Não obstante a retórica mais conservadora, Prevost também é descrito por colegas como um homem de escuta e equilíbrio. “Eu sei que ele acredita que todos têm o direito e o dever de se expressar na Igreja”, comentou o padre Mark Francis, ex-colega de classe e dirigente da ordem Clérigos de São Viator. Leão 14 é ex-líder da Ordem Agostiniana e chefe do Dicastério para os Bispos, tendo construído carreira entre os Estados Unidos, o Peru e o Vaticano. Ele chegou ao Peru como um jovem missionário agostiniano e, do país andino, partiu como bispo para o Vaticano, tornando-se uma figura central na administração do papa Francisco. Foi arcebispo emérito de Chiclayo, a cerca de 750 quilômetros ao norte de Lima e, após a morte de Francisco, Prevost declarou que ainda havia “muito a fazer” na transformação da Igreja. “Não podemos parar, não podemos retroceder. Temos que ver como o Espírito Santo quer que a Igreja seja hoje e amanhã, porque o mundo de hoje, em que a Igreja vive, não é o mesmo mundo de dez ou vinte anos atrás”, comparou, em entrevista ao Vatican News no mês passado. Robert Francis Prevost arrematou: “A mensagem é sempre a mesma: proclamar Jesus Cristo, proclamar o Evangelho, mas a maneira de abraçar as pessoas de hoje, os jovens, os pobres, os políticos, é diferente”.
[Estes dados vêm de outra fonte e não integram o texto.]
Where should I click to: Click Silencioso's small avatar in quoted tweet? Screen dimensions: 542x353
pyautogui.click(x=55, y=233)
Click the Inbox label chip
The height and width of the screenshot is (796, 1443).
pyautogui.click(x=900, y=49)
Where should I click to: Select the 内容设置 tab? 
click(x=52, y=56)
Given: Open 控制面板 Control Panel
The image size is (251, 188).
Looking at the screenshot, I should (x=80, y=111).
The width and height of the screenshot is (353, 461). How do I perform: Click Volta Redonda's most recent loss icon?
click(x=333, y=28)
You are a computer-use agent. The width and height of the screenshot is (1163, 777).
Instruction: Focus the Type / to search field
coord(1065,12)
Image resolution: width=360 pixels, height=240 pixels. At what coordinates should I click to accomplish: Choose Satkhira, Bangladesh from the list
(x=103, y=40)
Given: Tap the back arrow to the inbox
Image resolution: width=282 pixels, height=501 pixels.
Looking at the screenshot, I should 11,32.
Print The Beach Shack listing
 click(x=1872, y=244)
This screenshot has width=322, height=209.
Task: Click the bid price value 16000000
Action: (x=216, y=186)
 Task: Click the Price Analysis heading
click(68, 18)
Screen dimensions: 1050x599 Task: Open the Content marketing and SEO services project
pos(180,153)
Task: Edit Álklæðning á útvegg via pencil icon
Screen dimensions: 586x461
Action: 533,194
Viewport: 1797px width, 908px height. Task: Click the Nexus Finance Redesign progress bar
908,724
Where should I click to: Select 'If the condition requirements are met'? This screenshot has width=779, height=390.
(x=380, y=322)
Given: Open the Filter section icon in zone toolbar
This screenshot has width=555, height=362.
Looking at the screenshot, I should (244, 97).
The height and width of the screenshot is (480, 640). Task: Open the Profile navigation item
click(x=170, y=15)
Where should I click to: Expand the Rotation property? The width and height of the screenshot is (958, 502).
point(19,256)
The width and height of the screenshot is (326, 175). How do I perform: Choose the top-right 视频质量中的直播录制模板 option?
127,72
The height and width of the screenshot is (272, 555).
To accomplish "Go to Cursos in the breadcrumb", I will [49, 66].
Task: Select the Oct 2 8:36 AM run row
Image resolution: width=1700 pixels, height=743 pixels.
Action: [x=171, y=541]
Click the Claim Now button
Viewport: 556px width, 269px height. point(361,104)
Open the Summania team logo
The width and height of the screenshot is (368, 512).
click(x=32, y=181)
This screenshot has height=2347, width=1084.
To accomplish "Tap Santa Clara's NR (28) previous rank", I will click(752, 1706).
Alguns órgãos da mídia resumem o papado de Leão XIV como de “continuidade” diante dos avanços até agora conseguidos na estrutura da própria Igreja, em consonância com as transformações ocorridas à margem da própria sociedade e que parecem irreversíveis no novo contexto das relações internacionais. Há uma convicção de que estão fechados os caminhos para qualquer retrocesso mais profundo no modo de ser da Igreja Católica e que ela precisará ser cada vez mais contemporânea dos desafios impostos, acompanhando a evolução que passa pelo desenvolvimento da própria tecnologia e de outros mecanismos de modernidade. Essa atuação terá que ser feita combinada com as reivindicações por justiça e inclusão social, dentro da concepção admitida pelo novo Papa de que “a realidade é outra”.